* [TASK TO COMPLETE]
Reproduce the passage below about grave markers in the Superstition Wilderness, from "Another very old" up to and including "a stone marker.".

April 11, 2011 © Thomas J. Kollenborn. All Rights Reserved.
Grave markers or grave stones are quite rare within the boundaries of the Superstition Wilderness. I recall a few, but most of these have been totally obliterated. Fifty or sixty years ago there was a very primitive marker at the gravesite of old George Miller and his two partners. Twenty years ago all that remained of this marker was a steel fence post driven deep into the ground. I doubt this old steel fence post marker can be found today. Miller was buried in April of 1936.
Another very old marker lies near the old Kennedy Ranch on the eastern extreme edge of the wilderness area. According to stories, this was the grave of an old cowboy who wanted to be buried on the range he worked most of his life. I have heard this story from more than one old timer. Many of these gravesites are keep secret because friends or relatives do not want the sites vandalized or disturbed.
Probably one of the oldest markers was that of Elisha Marcus Reavis’ grave in what the forest service now calls Grave Canyon. Reavis’ grave is located some four miles south of the old Reavis Ranch house along the trail to Roger Trough Trail Head. The grave no longer exhibits a stone marker.

* [PROVIDED MATERIAL]

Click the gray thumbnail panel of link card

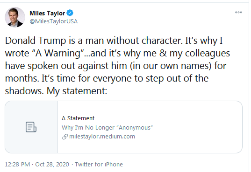(x=31, y=127)
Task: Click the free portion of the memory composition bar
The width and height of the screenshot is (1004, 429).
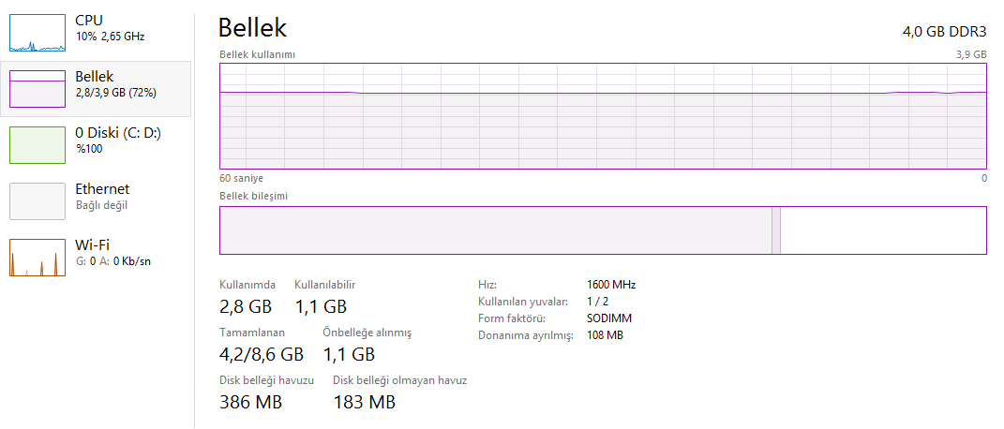Action: coord(883,230)
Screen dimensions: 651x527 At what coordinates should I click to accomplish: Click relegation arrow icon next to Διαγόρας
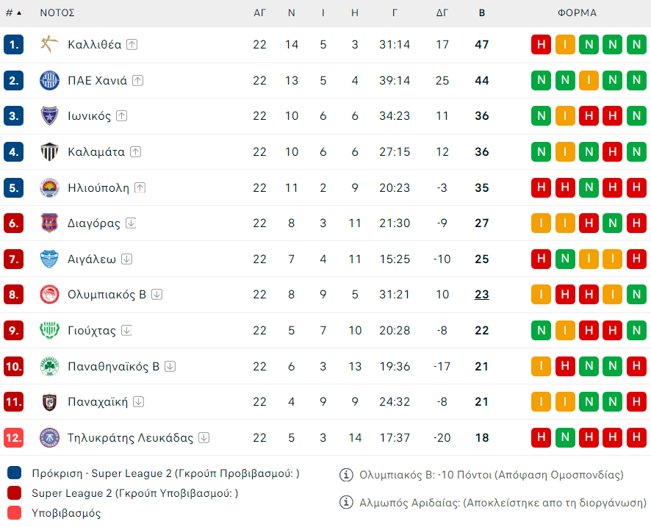(132, 223)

* [ANSWER SPACE]
Another very old marker lies near the old Kennedy Ranch on the eastern extreme edge of the wilderness area. According to stories, this was the grave of an old cowboy who wanted to be buried on the range he worked most of his life. I have heard this story from more than one old timer. Many of these gravesites are keep secret because friends or relatives do not want the sites vandalized or disturbed.
Probably one of the oldest markers was that of Elisha Marcus Reavis’ grave in what the forest service now calls Grave Canyon. Reavis’ grave is located some four miles south of the old Reavis Ranch house along the trail to Roger Trough Trail Head. The grave no longer exhibits a stone marker.